Tasks to complete:
**1)** According to the page extract on Trump and the 14th Amendment, in what year was the 14th Amendment ratified?
**2)** From the page extract on Trump and the 14th Amendment, return the passage that begins at the words "Posted on 08/25/2023" and ends after the words "serving as president.".

Page extract:
..........
Posted on 08/25/2023 8:59:05 AM PDT by SeekAndFind

The effort to hold Trump accountable for his actions should not depend on a warping of our constitutional system.

Four indictments of Donald Trump have so far done no more to stop him than two earlier impeachments did. He remains easily the front-runner in the Republican primaries, and in some polls is running equal with President Biden. But now a theory defended by able legal scholars has emerged, arguing that Trump is constitutionally disqualified from serving as president.

Even if Trump secures enough electoral votes to win the presidency next year, legal Professors Michael Paulsen and Will Baude argue, the 14th Amendment to the Constitution would disqualify him from federal office. Former Judge Michael Luttig and Professor Laurence Tribe have enthusiastically seconded the theory. While their theory about the continuing relevance of the Constitution’s insurrection clause strikes us as correct, they err in believing that anyone, down to the lowest county election worker, has the right to strike Trump from the ballot.

Ratified in 1868, the 14th Amendment is a load-bearing constitutional pillar erected during the Reconstruction period. Section 3 deals with the treatment of former state and federal officials, and their allies, who had taken sides with the Confederacy in the Civil War:

No person shall be a Senator or Representative in Congress, or elector of President and Vice-President, or hold any office, civil or military, under the United States, or under any State, who, having previously taken an oath, as a member of Congress, or as an officer of the United States, or as a member of any State legislature, or as an executive or judicial officer of any State, to support the Constitution of the United States, shall have engaged in insurrection or rebellion against the same, or given aid or comfort to the enemies thereof. But Congress may by a vote of two-thirds of each House, remove such disability.

Although Section 3 unquestionably applied to Confederates, its text contains nothing limiting it to the Civil War. Rather, it has continuing relevance to any future “insurrection or rebellion.” Although it does not explicitly refer to presidents or presidential candidates, comparison with other constitutional texts referring to “officer[s]” supports the interpretation that it applies to the presidency too.
..........
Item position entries
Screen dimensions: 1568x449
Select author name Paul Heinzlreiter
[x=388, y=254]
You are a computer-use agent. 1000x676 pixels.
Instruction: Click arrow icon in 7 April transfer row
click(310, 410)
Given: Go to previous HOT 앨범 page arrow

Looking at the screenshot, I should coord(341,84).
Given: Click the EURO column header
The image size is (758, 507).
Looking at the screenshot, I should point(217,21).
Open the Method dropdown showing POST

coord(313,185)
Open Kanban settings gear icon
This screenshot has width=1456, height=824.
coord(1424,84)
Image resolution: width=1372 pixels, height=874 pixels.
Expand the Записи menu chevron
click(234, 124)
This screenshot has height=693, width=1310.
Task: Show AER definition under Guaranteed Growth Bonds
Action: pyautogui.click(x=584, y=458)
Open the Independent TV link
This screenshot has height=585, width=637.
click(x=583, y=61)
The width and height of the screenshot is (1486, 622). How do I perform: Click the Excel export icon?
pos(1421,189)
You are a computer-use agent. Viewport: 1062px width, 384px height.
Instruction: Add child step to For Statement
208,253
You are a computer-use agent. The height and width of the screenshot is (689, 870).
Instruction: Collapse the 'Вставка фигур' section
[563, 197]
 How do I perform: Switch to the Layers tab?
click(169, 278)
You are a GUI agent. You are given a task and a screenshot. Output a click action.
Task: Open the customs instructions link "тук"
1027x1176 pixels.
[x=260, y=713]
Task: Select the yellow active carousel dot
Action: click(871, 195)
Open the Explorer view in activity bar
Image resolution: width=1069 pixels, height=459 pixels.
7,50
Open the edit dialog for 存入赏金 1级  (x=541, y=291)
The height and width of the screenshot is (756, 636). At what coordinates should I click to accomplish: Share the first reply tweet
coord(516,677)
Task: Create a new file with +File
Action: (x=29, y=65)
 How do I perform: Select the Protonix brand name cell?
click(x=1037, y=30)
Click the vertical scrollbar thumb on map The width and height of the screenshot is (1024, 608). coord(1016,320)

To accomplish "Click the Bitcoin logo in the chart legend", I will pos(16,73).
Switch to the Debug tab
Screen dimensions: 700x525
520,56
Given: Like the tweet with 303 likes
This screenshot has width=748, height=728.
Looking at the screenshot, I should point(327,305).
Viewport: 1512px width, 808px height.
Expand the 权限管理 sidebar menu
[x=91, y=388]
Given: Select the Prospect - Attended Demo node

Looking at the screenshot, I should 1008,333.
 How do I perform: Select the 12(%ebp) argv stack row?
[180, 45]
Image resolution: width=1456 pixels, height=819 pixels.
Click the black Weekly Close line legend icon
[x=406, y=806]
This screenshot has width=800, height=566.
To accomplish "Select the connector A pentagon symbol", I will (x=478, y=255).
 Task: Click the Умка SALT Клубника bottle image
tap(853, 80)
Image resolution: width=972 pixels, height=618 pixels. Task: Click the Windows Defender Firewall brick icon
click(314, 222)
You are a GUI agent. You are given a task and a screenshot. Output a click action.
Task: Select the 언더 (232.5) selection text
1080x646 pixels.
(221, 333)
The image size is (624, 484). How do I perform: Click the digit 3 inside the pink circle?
..........
Task-by-task outputs:
**1)** 1868

**2)**
Posted on 08/25/2023 8:59:05 AM PDT by SeekAndFind

The effort to hold Trump accountable for his actions should not depend on a warping of our constitutional system.

Four indictments of Donald Trump have so far done no more to stop him than two earlier impeachments did. He remains easily the front-runner in the Republican primaries, and in some polls is running equal with President Biden. But now a theory defended by able legal scholars has emerged, arguing that Trump is constitutionally disqualified from serving as president.